The critical failure mode in benchmark curation is validity collapse: when improvements on the benchmark stop correlating with improvements in real-world deployment. This happens through several mechanisms. Data leakage causes inflated scores that do not transfer. Metric gaming occurs when methods are engineered to exploit benchmark-specific shortcuts rather than learning general capabilities. Distribution mismatch happens when benchmark environments are too clean, too uniform, or too well-lit compared to deployment conditions. Preventing validity collapse requires continuous validation: periodically testing top-performing benchmark methods in genuinely novel real-world conditions and updating the benchmark when correlation breaks down.
In physical AI and robotics, benchmark curation carries unique challenges. Physical evaluation is expensive — each test trial requires robot time, scene reset time, and often human supervision. This creates pressure to keep benchmarks small, which reduces statistical power. Reproducibility is harder because physical conditions (lighting, object placement, surface friction) vary between trials. And the gap between simulation benchmarks and physical performance is wide enough that simulation-only evaluation is insufficient for deployment decisions.
Historical Context
The concept of standardized evaluation datasets in AI traces to the UCI Machine Learning Repository (1987), which provided shared datasets for comparing classification algorithms.
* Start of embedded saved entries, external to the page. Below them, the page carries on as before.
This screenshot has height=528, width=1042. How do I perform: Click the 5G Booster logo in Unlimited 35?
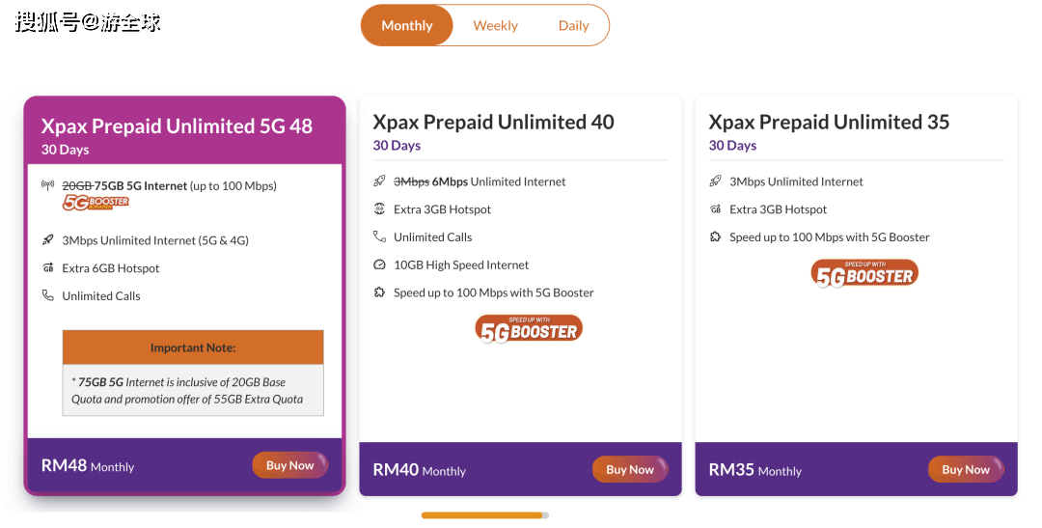pyautogui.click(x=864, y=273)
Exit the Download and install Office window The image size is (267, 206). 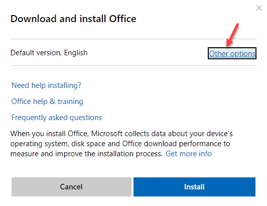(259, 8)
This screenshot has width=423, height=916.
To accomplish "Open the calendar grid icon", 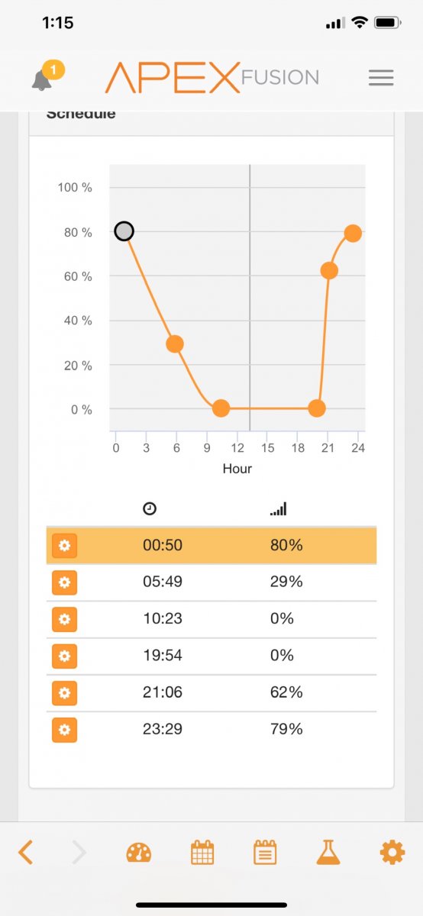I will point(202,852).
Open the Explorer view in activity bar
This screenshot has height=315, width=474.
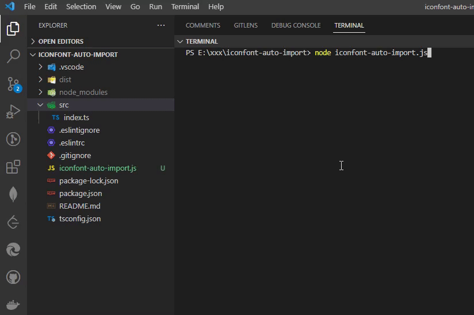[x=13, y=28]
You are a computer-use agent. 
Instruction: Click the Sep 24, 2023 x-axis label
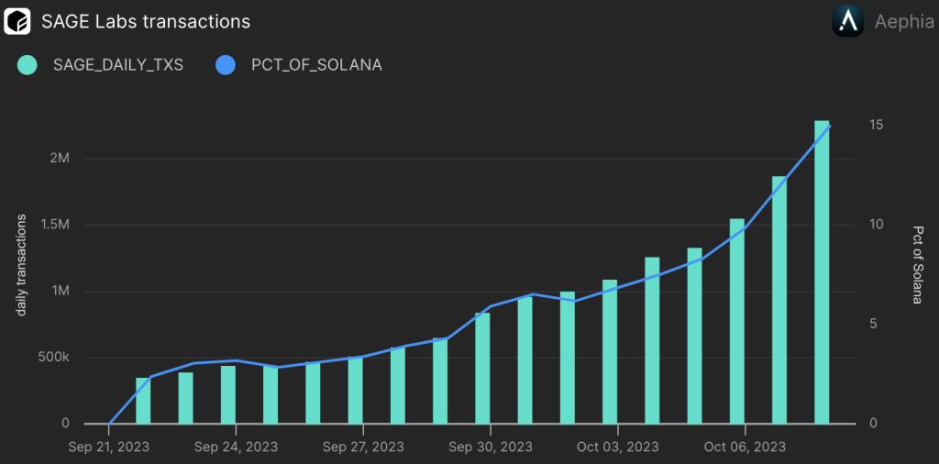coord(237,447)
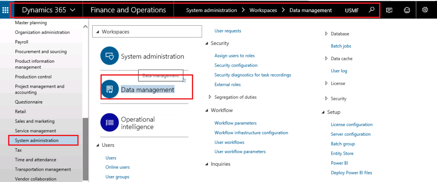The width and height of the screenshot is (437, 182).
Task: Expand the Database group
Action: point(326,34)
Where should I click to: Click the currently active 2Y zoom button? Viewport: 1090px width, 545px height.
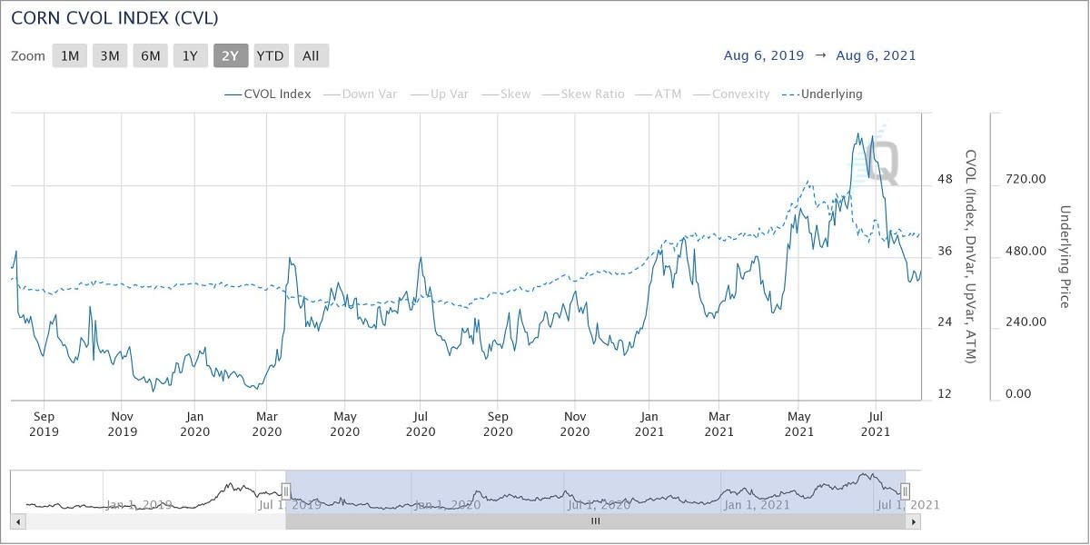point(230,55)
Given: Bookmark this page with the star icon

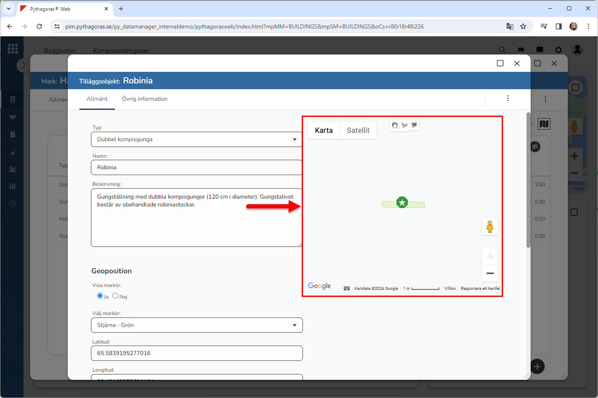Looking at the screenshot, I should pos(523,26).
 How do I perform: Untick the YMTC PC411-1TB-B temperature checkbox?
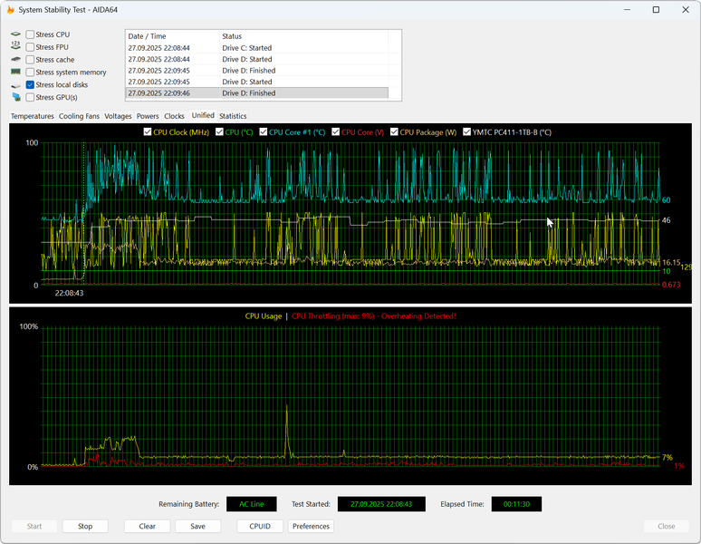[x=467, y=132]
In computer vision, the PASCAL VOC challenge (2005-2012) established the template for benchmark curation that the field still follows: a fixed dataset with standardized splits, defined evaluation metrics, and an annual competition leaderboard. ImageNet (Deng et al., 2009) scaled this approach to 1.2 million images across 1,000 categories, creating the benchmark that drove the deep learning revolution when AlexNet (2012) demonstrated that CNNs could dramatically outperform hand-crafted features.
In robotics, benchmark curation lagged behind computer vision because physical evaluation does not scale as easily as running inference on images. The Yale-CMU-Berkeley (YCB) Object Set (Calli et al., 2015) standardized the physical objects used for grasping and manipulation benchmarks — 77 everyday objects with 3D scans and physical property measurements. This was a hardware benchmark: a shared set of physical artifacts that any lab could purchase to ensure apples-to-apples evaluation.
Simulation-based robotics benchmarks emerged to bypass the physical bottleneck. RLBench (James et al., 2020) defined 100 manipulation tasks in a simulated environment with standardized observation spaces and success criteria. ManiSkill (Mu et al., 2021) and CALVIN (Mees et al., 2022) followed with increasingly complex task specifications and language-conditioned evaluation. The Open X-Embodiment project (2023) created the first cross-embodiment benchmark: evaluating whether policies trained on data from multiple robots transfer to held-out robot platforms.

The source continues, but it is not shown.